## Текст страницы
-------------------------

Из зарубежной пушкинианы
И я вспомнил строчки из статьи Анны Андреевны Ахматовой о Пушкине:
«Вся эпоха… мало-помалу стала называться пушкинской. Все красавицы, фрейлины, хозяйки салонов, кавалерственные дамы, члены высочайшего двора, министры, аншефы и не-аншефы постепенно начали именоваться пушкинскими современниками… Говорят: пушкинская эпоха, пушкинский Петербург. И это уже к литературе прямого отношения не имеет, это что-то совсем другое. В дворцовых залах, где они танцевали и сплетничали о поэте, висят его портреты и хранятся его книги, а их бедные тени изгнаны оттуда навсегда. Про их великолепные дворцы и особняки говорят: здесь бывал Пушкин или здесь не бывал Пушкин. Все остальное никому не интересно. Государь император Николай Павлович в белых лосинах очень величественно красуется на стене Пушкинского музея; рукописи, дневники и письма начинают цениться, если там появляется магическое слово „Пушкин“, и, что самое для них страшное, — они могли бы услышать от поэта:
За меня не будете в ответе,
Можете пока спокойно спать.
Сила — право, только ваши дети
За меня вас будут проклинать».
Я еще раз взглянул на фотографию могилы Леони, племянницы Пушкина. И еще подумал, что надписи на могильных плитах в Сульце стерлись не случайно. И кислота тут вовсе ни при чем. Не кислота, а «едкие годы», забвение стирает память. И тогда я понял свое волнение и с благодарностью вспомнил тот день, проведенный в Сульце.
Мастер и Маргарита
После Сульца я часто думал о потомках Дантеса, живущих в Париже. Посещение дома в Сульце уже не казалось мне счастливой случайностью. Удача ободряла. Весною 1982 года я в очередной раз собирался в командировку в Париж, в университет Пьера и Марии Кюри. «А не попытаться ли встретиться в Париже с потомками Жоржа Дантеса, — думал я, — и, кто знает, может быть, удастся поработать в их архиве?»

-------------------------

## Исходные данные
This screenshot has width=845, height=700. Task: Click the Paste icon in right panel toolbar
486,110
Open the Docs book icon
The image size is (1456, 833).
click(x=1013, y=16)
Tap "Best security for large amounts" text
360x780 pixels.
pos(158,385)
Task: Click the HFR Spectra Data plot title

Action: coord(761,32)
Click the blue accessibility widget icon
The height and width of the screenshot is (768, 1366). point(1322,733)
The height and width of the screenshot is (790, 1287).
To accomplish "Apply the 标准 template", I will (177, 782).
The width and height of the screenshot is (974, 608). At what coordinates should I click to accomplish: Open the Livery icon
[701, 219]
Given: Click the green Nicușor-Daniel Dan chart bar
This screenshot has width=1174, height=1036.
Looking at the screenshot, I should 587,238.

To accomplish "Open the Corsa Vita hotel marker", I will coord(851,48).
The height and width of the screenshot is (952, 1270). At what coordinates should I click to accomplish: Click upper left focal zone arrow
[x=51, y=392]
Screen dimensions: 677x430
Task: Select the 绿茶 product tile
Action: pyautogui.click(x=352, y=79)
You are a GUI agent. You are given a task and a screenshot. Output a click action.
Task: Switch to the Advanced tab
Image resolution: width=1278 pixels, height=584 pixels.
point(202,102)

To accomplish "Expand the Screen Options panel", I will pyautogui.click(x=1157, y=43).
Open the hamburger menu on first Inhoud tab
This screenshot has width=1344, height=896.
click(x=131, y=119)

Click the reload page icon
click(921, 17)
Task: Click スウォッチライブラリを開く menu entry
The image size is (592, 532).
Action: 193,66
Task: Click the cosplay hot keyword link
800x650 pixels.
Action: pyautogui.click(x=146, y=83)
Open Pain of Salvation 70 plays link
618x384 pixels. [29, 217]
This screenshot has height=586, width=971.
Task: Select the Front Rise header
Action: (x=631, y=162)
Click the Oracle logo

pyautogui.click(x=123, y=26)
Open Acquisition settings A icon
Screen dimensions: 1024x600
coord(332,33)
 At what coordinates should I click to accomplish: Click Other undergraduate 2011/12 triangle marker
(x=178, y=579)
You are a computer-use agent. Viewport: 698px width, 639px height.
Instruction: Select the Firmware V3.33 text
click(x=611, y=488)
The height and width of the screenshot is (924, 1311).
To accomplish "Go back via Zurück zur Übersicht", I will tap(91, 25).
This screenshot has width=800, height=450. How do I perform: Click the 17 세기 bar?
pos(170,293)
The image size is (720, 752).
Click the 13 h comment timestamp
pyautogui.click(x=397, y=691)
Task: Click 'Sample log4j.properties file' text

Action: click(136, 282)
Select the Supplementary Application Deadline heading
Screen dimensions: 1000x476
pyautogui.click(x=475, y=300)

-------------------------

## Описание задания
Приведите фрагмент текста страницы от «Сила — право, только» до «проведенный в Сульце.», заменив в нем «кислота» на «сырость».

## Ответ
Сила — право, только ваши дети
За меня вас будут проклинать».
Я еще раз взглянул на фотографию могилы Леони, племянницы Пушкина. И еще подумал, что надписи на могильных плитах в Сульце стерлись не случайно. И сырость тут вовсе ни при чем. Не сырость, а «едкие годы», забвение стирает память. И тогда я понял свое волнение и с благодарностью вспомнил тот день, проведенный в Сульце.